少々煩雑だが上図のように、仮想マシンのWindows 10 Insider Preview ビルド10565上で動作する仮想マシン上で、Windows 10 Insider Preview ビルド10565が動作する環境が完成した。繰り返しになるが、MicrosoftはHyper-V Containerを構成する機能の1つとしてNesting Hyper-Vの完成を目指している。現時点でWindows 10をクライアントOSとして使っているユーザーにとって、大きなメリットにならないものの、Windows 10 Insider Previewの進捗状況として今回紹介することにした。
最後に余談だが、一連の検証を終えてHyper-Vを無効にするためPCを再起動したところ、PROCESS1_INITIALIZATION_FAILEDエラーが発生し、セーフモードの起動もできなくなってしまった。
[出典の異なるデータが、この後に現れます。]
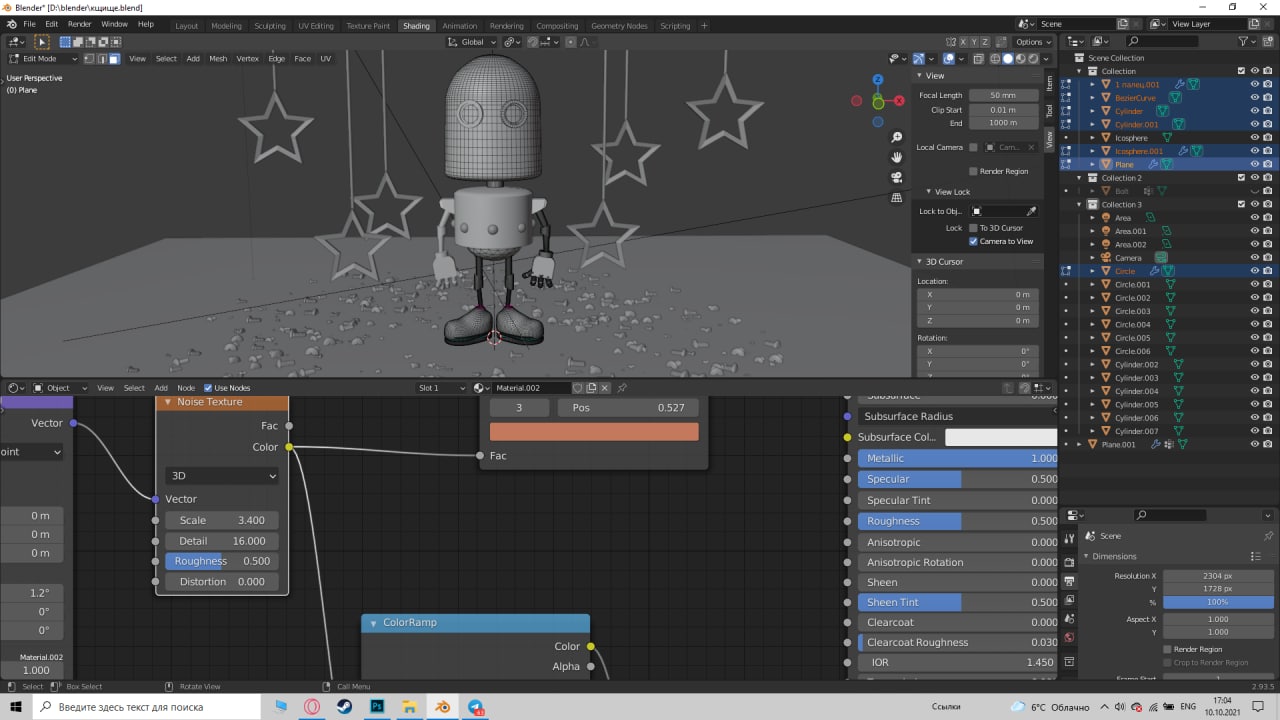The width and height of the screenshot is (1280, 720).
Task: Click the Focal Length field showing 50 mm
Action: point(1003,95)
現時点で原因は不明だが「Update Windows 10 Insider Preview October Update for x64-based Systems(KB3105208)」を提供するとセキュアブート環境で正しく動作しないようである(筆者の環境だけかもしれない)。
一方のWindows 10 Insider Preview 10565 PCはUEFIからセキュアブートを無効にすると、Windows 10が起動することを確認できたため、もう一方のPCは回復ドライブからコマンドプロンプトを起動し、「dism /Image:C:\ /Remove-Package /PackageName:Package_for_KB3105208~31bf3856ad364e35~amd64~~10.0.1.0」でアンインストールを実行。
合わせて「dism /Image:C:\ /Disable-Feature /FeatureName:Microsoft-Hyper-V」を実行して、Hyper-Vの削除も行うことで無事起動を確認できた。その後セキュアモードを無効にして起動を確認したPCも、再びセキュアモードを有効にしてKB3105208を再適用してみたが、再び起動しないトラブルに出くわした。redditなど海外のBBSに目を通すと、問題が発生しない環境もあるようだが、当方の環境では再現性を確認したので、万が一トラブルが発生した場合は上記の手順を試してほしい。